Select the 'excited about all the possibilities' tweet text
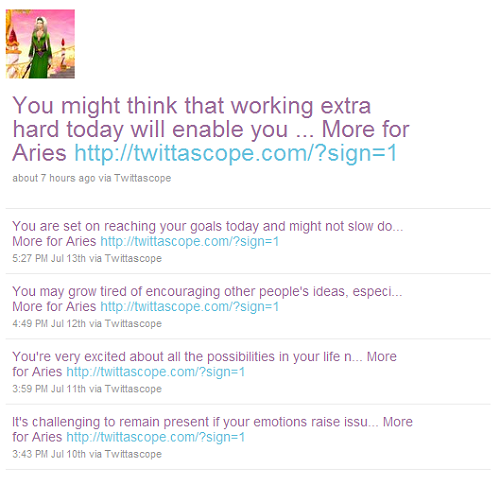This screenshot has width=500, height=485. pyautogui.click(x=204, y=364)
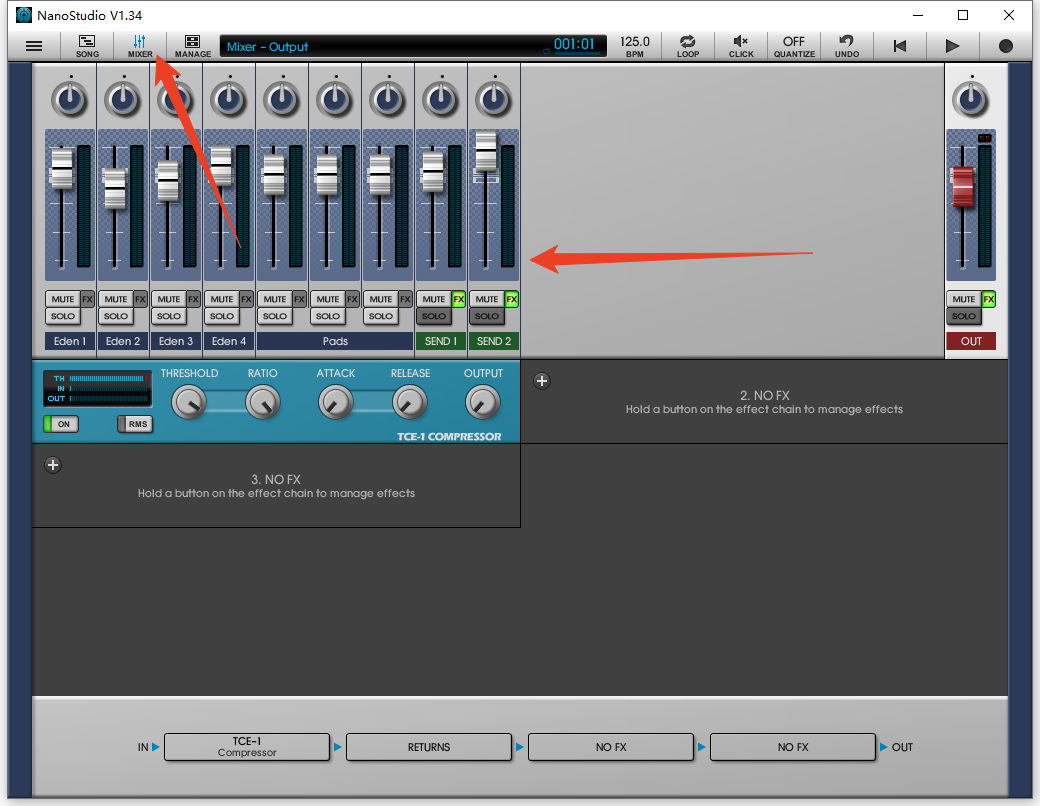Start recording with the record button
The width and height of the screenshot is (1040, 806).
1006,46
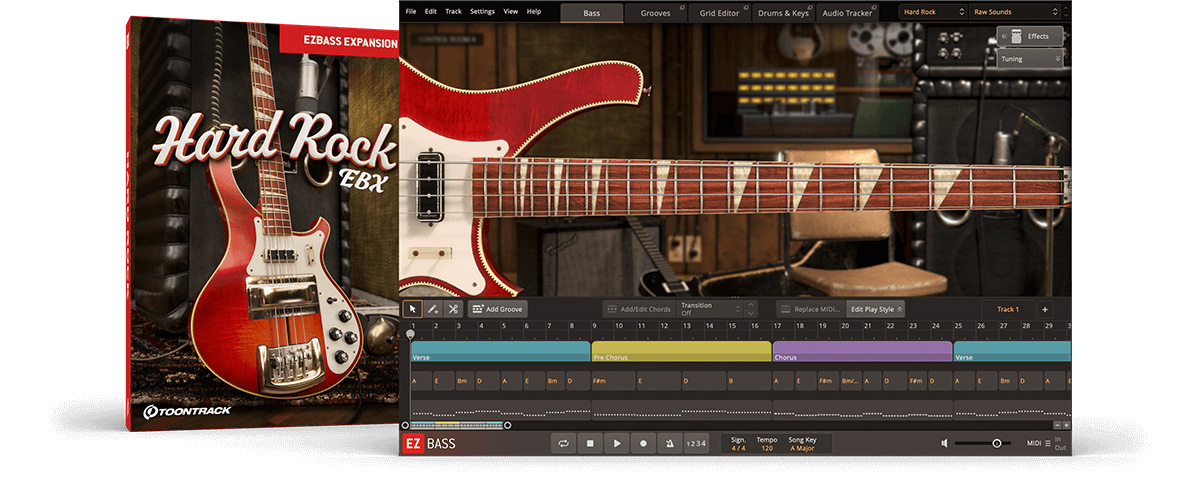Toggle the metronome click

pos(668,443)
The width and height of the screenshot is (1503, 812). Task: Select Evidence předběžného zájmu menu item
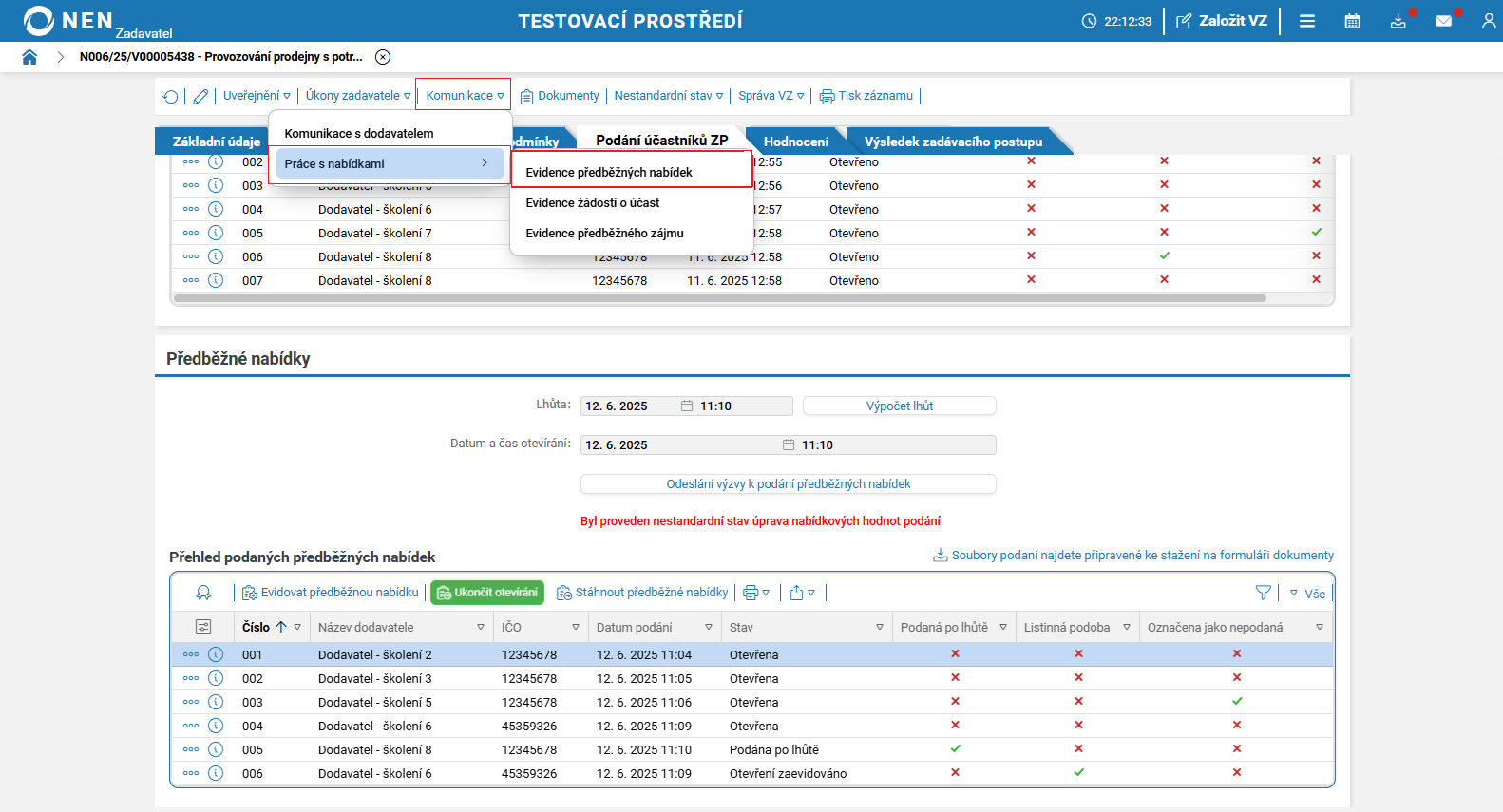[x=604, y=233]
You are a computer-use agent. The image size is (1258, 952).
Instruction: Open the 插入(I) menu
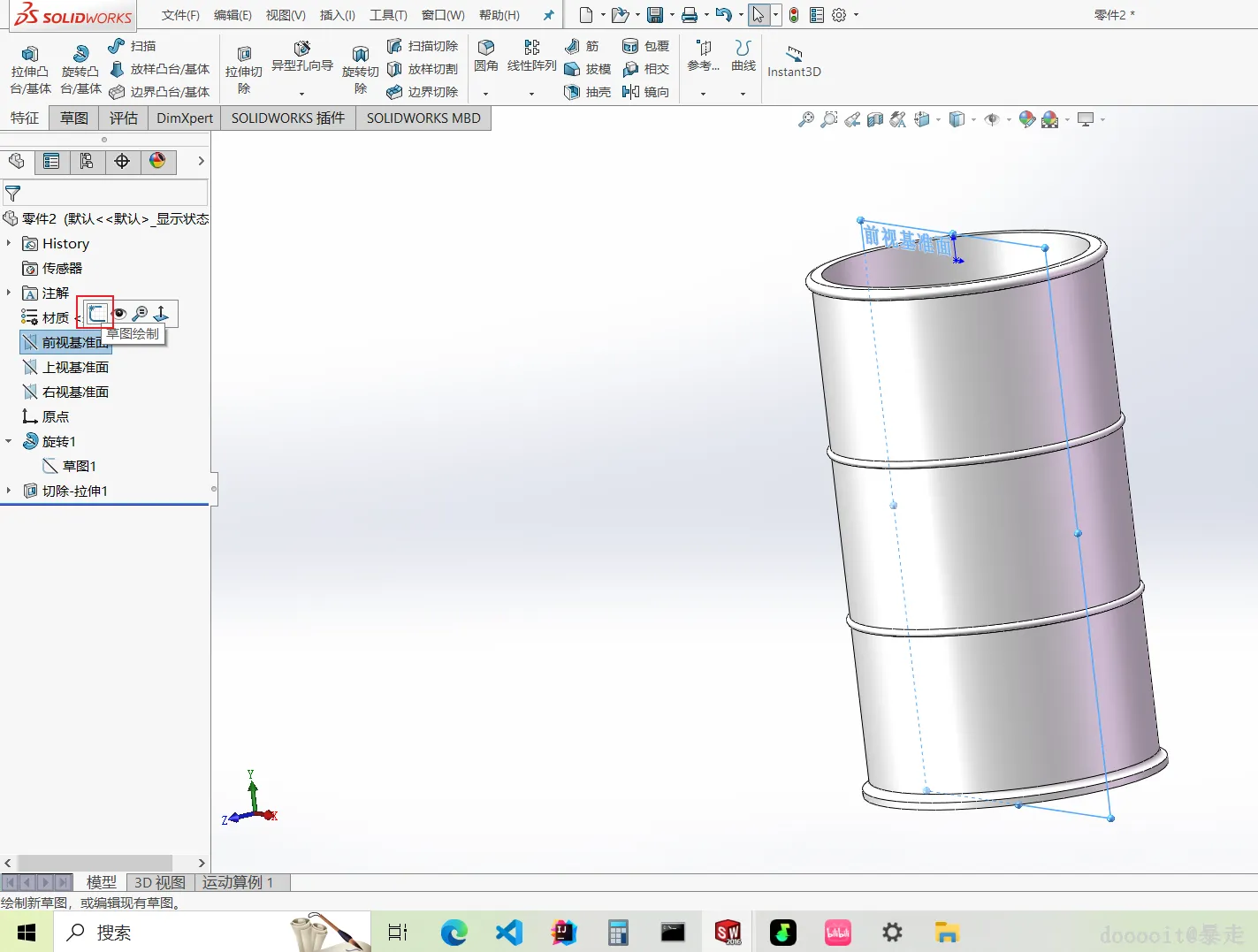pos(337,15)
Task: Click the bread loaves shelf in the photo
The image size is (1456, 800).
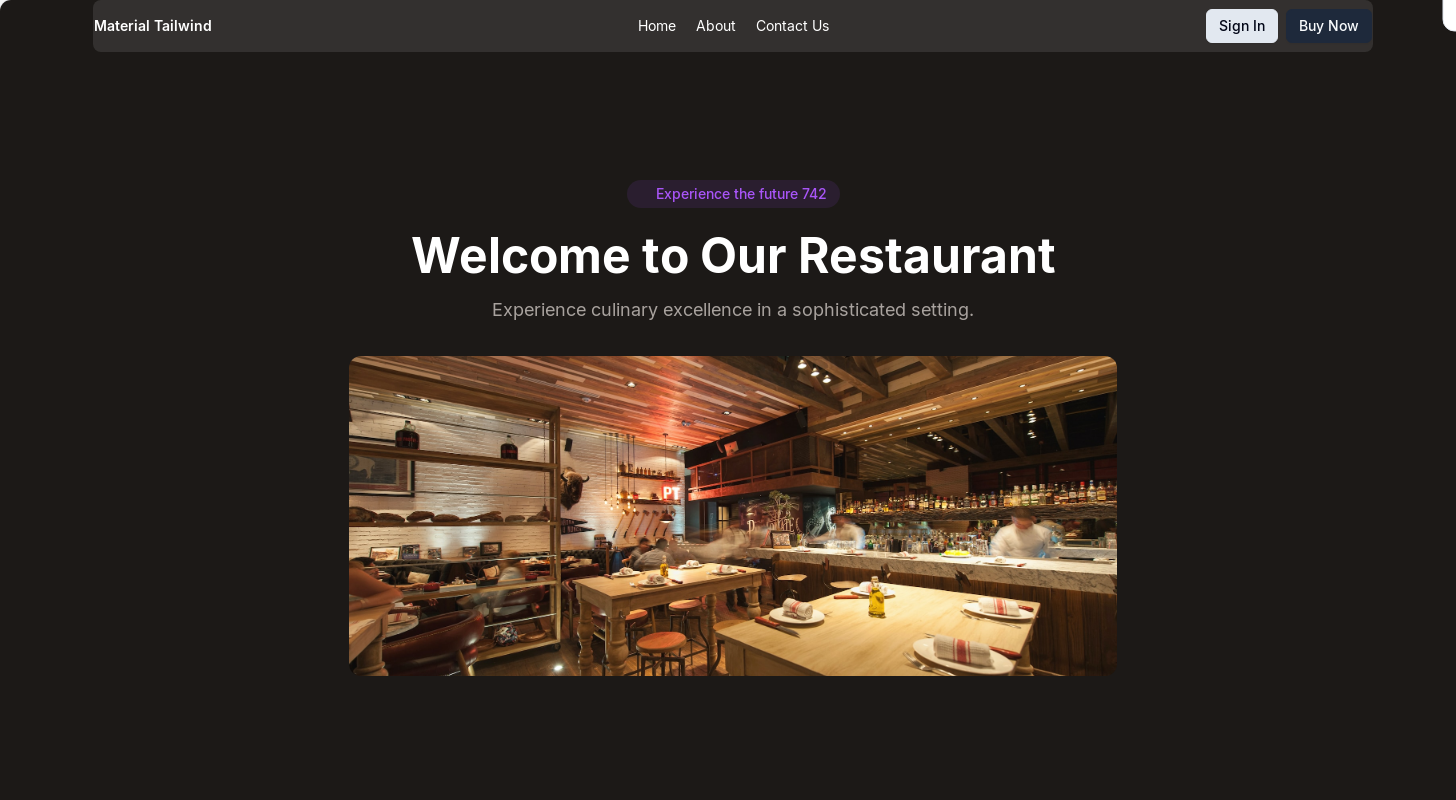Action: (450, 517)
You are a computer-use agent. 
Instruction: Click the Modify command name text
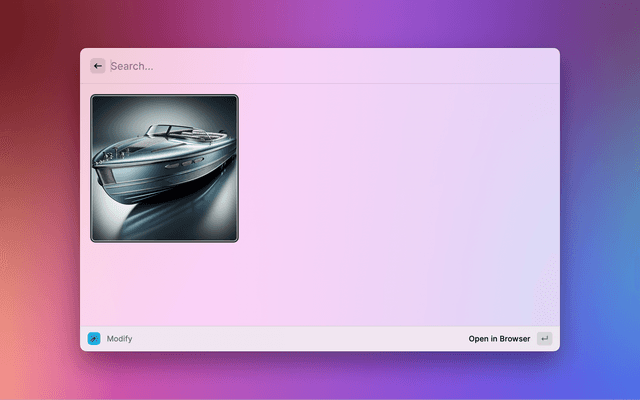coord(119,339)
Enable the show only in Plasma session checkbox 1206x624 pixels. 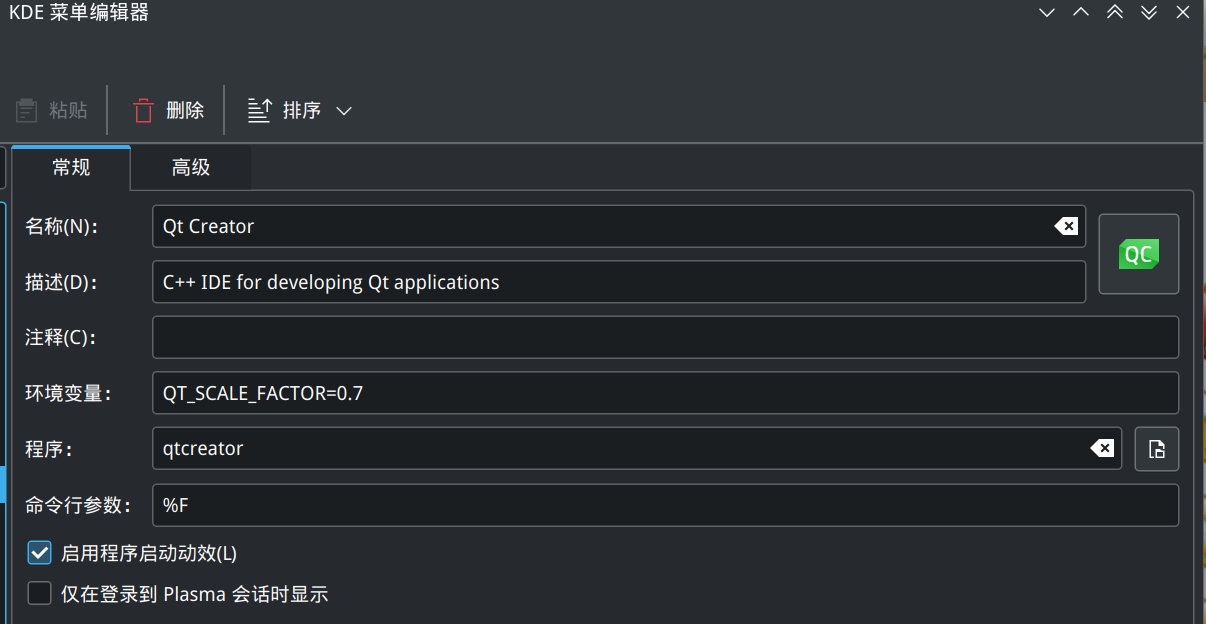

----------------------------------------

Copy out the lines above word for word, omitting the pictures.

▸ **Correct output**:
Select the 'excited about all the possibilities' tweet text
This screenshot has width=500, height=485. pyautogui.click(x=204, y=364)
Start recording with the record button
The width and height of the screenshot is (1040, 806).
1006,46
Toggle the metronome click

pos(668,443)
The width and height of the screenshot is (1503, 812). Task: Select Evidence předběžného zájmu menu item
[x=604, y=233]
You are a computer-use agent. The image size is (1258, 952).
Instruction: Open the 插入(I) menu
pos(337,15)
Task: Click the bread loaves shelf in the photo
The image size is (1456, 800).
Action: (450, 517)
You are a computer-use agent. 
Instruction: Click the Modify command name text
coord(119,339)
Enable the show only in Plasma session checkbox 1206x624 pixels. 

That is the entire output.